2023 AIChE Annual Meeting

(669g) Re-Structuring of Interfacial Water into Strongly Hydrogen Bonded “Ice-like” Structures As the Unifying Descriptor for Improving Sluggish HOR/HER in Alkaline Electrolyte

Authors

Oliveira, N. - Presenter, University of Connecticut
Yan, Y., University of Delaware
The 2 orders of magnitude loss of Platinum Group Metal (PGM) activity toward Hydrogen Oxidation and Reduction reactions (HOR/HER) has hindered implementation of alkaline electrochemical devices and highlighted a knowledge gap in our fundamental electrochemical understanding.1 Monteiro et al. showed an activity dependence on interfacial cation concentration and identity, suggesting charge dense cations better stabilize the OH- produced from unfavorable water splitting in HER near the negatively charged surface.2 We challenge this notion by demonstrating that competition for water molecules between Outer Helmholtz Plane (OHP) cations and interfacial water is responsible for the activity loss.

ATR-SEIRAS has been used to analyze the structure of cation hydration shells on Pt, where water interacts mainly with alkali metal cations through the increase of a 3600 cm-1 ν(O-H) stretch and weak interactions with surrounding interfacial water.3 Through chelation with crown ether, these hydration shells convert from strongly to weakly cation interacting, favoring instead hydrogen bonding with other water molecules, shown with increasing absorption bands at lower wavenumbers (3400 cm-1). This transition is accompanied by an increase in 3000 cm-1, assigned to strongly bonded “ice-like” interfacial water. We show similar bands for other enhancing additives in the literature, showing that increasing “ice-like” hydrogen bonded water is the unifying descriptor for improving PGM HOR/HER activity.

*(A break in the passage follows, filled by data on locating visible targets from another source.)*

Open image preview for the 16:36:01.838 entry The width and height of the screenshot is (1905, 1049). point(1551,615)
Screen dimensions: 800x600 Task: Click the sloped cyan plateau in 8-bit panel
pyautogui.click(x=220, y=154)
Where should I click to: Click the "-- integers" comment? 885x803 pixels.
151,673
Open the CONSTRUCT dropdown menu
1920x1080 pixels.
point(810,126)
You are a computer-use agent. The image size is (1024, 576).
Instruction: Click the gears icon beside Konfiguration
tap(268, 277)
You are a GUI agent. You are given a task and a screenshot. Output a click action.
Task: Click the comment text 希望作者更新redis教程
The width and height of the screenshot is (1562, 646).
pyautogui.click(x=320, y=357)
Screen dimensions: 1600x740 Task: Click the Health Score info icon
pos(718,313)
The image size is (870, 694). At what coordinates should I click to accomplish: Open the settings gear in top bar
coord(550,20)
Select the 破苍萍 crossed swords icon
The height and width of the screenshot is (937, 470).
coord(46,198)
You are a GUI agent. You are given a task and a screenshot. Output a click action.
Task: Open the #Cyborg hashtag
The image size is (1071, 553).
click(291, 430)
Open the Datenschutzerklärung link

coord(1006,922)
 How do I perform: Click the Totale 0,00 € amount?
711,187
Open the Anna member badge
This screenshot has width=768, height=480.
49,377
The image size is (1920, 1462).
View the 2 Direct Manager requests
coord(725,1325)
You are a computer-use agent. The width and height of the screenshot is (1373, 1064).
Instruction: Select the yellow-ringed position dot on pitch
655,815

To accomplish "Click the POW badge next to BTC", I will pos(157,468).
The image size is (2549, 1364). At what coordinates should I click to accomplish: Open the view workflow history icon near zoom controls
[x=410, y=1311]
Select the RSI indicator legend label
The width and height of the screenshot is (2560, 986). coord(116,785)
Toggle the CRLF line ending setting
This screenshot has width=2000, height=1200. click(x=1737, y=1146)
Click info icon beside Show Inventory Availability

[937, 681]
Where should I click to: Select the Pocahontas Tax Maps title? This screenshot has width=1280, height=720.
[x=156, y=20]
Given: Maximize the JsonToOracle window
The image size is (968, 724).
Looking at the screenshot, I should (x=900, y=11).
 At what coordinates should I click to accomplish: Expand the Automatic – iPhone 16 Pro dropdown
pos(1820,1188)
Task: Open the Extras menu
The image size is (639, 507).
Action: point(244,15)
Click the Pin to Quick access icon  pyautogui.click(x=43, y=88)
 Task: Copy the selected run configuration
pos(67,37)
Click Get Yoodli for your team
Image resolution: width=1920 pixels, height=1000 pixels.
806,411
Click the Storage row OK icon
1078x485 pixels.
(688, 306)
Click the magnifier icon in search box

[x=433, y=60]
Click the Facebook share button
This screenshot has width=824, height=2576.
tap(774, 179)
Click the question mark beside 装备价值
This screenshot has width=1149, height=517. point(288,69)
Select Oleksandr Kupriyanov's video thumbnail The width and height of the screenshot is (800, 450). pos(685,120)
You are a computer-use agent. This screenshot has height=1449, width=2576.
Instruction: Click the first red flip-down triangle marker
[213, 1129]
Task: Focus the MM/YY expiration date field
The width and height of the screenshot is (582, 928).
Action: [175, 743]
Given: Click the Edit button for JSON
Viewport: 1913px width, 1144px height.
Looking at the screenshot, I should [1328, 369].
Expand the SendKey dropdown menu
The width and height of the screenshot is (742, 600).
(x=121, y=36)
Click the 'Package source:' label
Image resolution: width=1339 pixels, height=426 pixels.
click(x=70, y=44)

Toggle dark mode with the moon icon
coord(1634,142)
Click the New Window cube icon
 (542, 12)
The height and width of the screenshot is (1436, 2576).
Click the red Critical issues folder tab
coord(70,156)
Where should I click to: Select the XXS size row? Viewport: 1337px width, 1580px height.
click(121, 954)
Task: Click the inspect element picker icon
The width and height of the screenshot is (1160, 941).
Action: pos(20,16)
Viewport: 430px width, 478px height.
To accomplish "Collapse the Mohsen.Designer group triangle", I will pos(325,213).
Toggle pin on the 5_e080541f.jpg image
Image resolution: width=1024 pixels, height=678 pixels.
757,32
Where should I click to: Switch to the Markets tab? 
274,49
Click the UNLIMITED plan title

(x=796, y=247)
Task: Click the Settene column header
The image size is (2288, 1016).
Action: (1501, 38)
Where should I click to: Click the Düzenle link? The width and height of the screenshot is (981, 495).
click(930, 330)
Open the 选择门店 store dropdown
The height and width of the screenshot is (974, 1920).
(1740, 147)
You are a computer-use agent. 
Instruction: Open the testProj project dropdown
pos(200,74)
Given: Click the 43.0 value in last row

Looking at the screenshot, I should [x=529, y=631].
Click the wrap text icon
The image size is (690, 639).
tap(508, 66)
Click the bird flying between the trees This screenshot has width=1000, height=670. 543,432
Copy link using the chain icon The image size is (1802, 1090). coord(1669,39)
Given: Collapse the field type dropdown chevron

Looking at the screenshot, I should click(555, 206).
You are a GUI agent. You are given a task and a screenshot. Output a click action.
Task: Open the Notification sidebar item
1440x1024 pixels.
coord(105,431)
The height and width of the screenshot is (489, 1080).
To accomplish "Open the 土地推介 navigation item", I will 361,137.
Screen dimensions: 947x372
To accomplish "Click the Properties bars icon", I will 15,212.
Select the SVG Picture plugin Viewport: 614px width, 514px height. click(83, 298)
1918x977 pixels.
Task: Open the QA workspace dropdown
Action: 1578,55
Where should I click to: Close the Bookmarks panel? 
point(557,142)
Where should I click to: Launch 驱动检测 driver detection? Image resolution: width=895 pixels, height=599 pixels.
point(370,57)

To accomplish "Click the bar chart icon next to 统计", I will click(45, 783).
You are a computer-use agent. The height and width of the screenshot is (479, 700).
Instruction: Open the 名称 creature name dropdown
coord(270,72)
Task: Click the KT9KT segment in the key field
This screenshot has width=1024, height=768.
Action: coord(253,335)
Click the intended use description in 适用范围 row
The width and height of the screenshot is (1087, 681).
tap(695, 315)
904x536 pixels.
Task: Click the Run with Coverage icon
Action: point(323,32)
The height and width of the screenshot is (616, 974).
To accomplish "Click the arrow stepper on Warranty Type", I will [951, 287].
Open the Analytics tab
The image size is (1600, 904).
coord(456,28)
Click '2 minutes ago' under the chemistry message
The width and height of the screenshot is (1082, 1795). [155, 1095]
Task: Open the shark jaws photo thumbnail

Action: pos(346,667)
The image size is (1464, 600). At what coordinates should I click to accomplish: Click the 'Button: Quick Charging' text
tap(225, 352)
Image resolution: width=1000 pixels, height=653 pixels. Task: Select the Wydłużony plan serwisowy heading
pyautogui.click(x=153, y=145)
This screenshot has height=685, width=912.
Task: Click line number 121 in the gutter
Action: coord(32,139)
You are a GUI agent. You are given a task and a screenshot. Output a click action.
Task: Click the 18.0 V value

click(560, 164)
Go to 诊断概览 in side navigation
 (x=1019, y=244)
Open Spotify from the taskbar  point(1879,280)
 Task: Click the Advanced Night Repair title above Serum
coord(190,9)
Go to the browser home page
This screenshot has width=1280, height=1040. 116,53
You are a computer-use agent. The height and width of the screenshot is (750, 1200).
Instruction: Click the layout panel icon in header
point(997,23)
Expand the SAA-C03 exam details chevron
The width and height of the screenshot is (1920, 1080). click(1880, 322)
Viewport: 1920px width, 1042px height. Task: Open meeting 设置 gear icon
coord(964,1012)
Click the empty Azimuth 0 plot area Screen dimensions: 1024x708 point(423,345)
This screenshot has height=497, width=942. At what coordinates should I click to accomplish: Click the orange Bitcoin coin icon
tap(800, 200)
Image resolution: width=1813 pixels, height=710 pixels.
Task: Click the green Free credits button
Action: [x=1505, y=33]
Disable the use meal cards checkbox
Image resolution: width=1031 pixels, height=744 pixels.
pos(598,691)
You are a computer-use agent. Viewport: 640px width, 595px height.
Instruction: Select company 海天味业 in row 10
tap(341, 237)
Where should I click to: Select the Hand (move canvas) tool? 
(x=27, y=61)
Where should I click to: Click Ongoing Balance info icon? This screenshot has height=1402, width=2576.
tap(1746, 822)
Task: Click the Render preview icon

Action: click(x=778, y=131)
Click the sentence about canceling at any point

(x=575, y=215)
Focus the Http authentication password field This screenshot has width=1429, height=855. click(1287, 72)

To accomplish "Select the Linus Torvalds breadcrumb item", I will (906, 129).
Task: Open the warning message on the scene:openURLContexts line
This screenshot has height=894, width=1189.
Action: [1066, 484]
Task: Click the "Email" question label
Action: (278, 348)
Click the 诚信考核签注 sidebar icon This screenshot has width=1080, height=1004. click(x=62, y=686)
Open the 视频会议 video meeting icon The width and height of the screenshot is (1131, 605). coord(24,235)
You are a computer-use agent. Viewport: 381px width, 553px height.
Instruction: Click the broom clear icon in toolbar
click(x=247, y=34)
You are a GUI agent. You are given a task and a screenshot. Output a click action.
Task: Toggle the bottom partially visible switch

  1. Durst, J. et al. New insights into the electrochemical hydrogen oxidation and evolution reaction mechanism. Energy Environ. Sci. 7, 2255–2260 (2014).
  2. Monteiro, M. C. O., Goyal, A., Moerland, P. & Koper, M. T. M. Understanding Cation Trends for Hydrogen Evolution on Platinum and Gold Electrodes in Alkaline Media. ACS Catal. 11, 14328–14335 (2021).
  3. Yamakata, A. & Osawa, M. Cation-dependent restructure of the electric double layer on CO-covered Pt electrodes: Difference between hydrophilic and hydrophobic cations. J. Electroanal. Chem. 800, 19–24 (2017).